The sweet talk
Experts tell us about one of the most prevalent lifestyle illnesses, diabetes, and provide tips on how to live a fuller life despite being affected by it
Yesterday, the world celebrated World Diabetes Day (WDD) — a day dedicated to increasing an understanding of the lifestyle disease. Celebrated on November 14 every year, WDD was first created in 1991 by the International Diabetes Federation (IDF) and the World Health Organization. It is now an annual event with different themes each year and the theme for this year is ‘women and diabetes’.
The Oxford dictionary defines diabetes aka diabetes mellitus (DM) as, “A disease in which the body’s ability to produce or respond to the hormone insulin is impaired, resulting in abnormal metabolism of carbohydrates and elevated levels of glucose in the blood.” Dr Pradeep Gadge, diabetologist, Dr Gadge’s Diabetes Care Centre, Goregaon (W), further explains the various types of diabetes including the three major types — type 1, type 2 and gestational:
Type 1 DM: This results from the failure of the pancreas to produce enough insulin, and is common in children. The patient requires lifelong insulin treatment. Generally, this is a frustrating disease as it requires regular self-monitoring of blood glucose, timely insulin injections, and multiple follow-ups with the doctor. And even after doing so, sugar levels tend to fluctuate.
Type 2 DM: This begins with insulin resistance, a condition in which cells fail to respond to insulin properly. People with type 2 diabetes make insulin, but their cells don’t use it as well as they should. This kind of diabetes is common in adults. Gestational diabetes:
This happens only during pregnancy. During pregnancy, the placenta makes hormones that can lead to a build-up of sugar in your blood. Usually, your pancreas can make enough insulin to handle that. If not, your blood sugar levels will rise and can cause gestational diabetes. Gestational diabetes makes one more prone to develop type 2 diabetes. A major cause for gestational diabetes is being overweight before getting pregnant.
LADA: LADA stands for Latent Autoimmune Diabetes of Adulthood. LADA is a form of type 1 diabetes that develops later into adulthood. It is an autoimmune disease in which the body’s immune system attacks and kills off insulin producing cells.

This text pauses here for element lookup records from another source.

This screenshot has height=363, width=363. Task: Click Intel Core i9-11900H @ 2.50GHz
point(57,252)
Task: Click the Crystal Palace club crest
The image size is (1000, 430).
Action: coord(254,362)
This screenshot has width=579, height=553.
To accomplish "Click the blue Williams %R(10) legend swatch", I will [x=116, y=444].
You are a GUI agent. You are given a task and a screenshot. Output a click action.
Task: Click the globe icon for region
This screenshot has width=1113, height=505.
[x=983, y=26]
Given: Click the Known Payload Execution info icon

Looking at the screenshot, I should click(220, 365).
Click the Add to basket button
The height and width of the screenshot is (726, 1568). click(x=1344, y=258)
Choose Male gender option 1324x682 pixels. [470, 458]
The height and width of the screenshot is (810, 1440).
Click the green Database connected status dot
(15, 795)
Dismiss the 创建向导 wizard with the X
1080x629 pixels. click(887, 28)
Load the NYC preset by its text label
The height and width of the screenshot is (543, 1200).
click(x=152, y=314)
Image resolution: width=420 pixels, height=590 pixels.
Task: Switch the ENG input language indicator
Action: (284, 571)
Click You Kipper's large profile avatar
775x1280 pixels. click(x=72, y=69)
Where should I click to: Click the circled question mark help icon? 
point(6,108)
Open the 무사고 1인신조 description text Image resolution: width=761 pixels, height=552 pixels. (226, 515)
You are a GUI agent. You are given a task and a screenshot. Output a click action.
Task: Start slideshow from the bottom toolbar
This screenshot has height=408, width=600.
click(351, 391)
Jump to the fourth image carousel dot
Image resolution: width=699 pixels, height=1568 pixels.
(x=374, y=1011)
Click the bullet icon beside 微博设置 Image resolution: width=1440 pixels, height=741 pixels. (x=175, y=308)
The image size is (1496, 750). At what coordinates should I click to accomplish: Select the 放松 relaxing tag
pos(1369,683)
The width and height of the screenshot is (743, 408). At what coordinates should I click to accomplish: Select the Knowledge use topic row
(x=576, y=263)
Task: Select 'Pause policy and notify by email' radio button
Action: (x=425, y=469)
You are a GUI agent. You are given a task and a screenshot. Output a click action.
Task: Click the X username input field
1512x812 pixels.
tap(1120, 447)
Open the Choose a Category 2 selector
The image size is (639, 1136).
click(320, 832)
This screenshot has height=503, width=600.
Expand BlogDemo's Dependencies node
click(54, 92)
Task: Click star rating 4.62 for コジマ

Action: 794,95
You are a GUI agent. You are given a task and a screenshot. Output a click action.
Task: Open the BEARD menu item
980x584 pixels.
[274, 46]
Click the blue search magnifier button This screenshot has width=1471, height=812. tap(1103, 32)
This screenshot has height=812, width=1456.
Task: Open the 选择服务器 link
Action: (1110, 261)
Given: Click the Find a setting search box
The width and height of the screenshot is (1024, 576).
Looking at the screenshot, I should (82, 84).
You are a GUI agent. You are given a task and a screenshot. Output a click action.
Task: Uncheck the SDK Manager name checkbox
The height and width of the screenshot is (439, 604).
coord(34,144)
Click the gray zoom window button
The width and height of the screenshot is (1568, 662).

MODY: This stands for Maturity Onset Diabetes of the Young and is more likely to be inherited than other types of diabetes, due to its stronger genetic risk factor. It is a form of diabetes that develops before the patient reaches 25. Steroid induced diabetes: Corticosteroids are used to reduce harmful inflammation but can lead to diabetes. People who are already at a higher risk of type 2 diabetes or those who need to take steroids for longer periods of time are the most susceptible to developing this kind of diabetes.
WATCH OUT FOR THESE DIABETES SYMPTOMS
Hunger and fatigue: If the body doesn’t make enough or any insulin, or if the cells resist the insulin that the body makes, the glucose from food can’t get into the cells leaving one with no energy. This can
make a person more hungry and tired than usual Frequent urination and thirst: Normally, body reabsorbs glucose as it passes through the kidneys. But when diabetes raises blood sugar, kidneys may not be able to do so. This causes the body to make more urine, and that requires more fluid intake Slowed down healing:
Over time, high blood sugar affects blood flow and cause nerve damage. This makes it hard for body to heal wounds
Unplanned weight loss: If the body can’t get energy from food, it starts burning muscle and fat for energy, making one lose a lot of weight.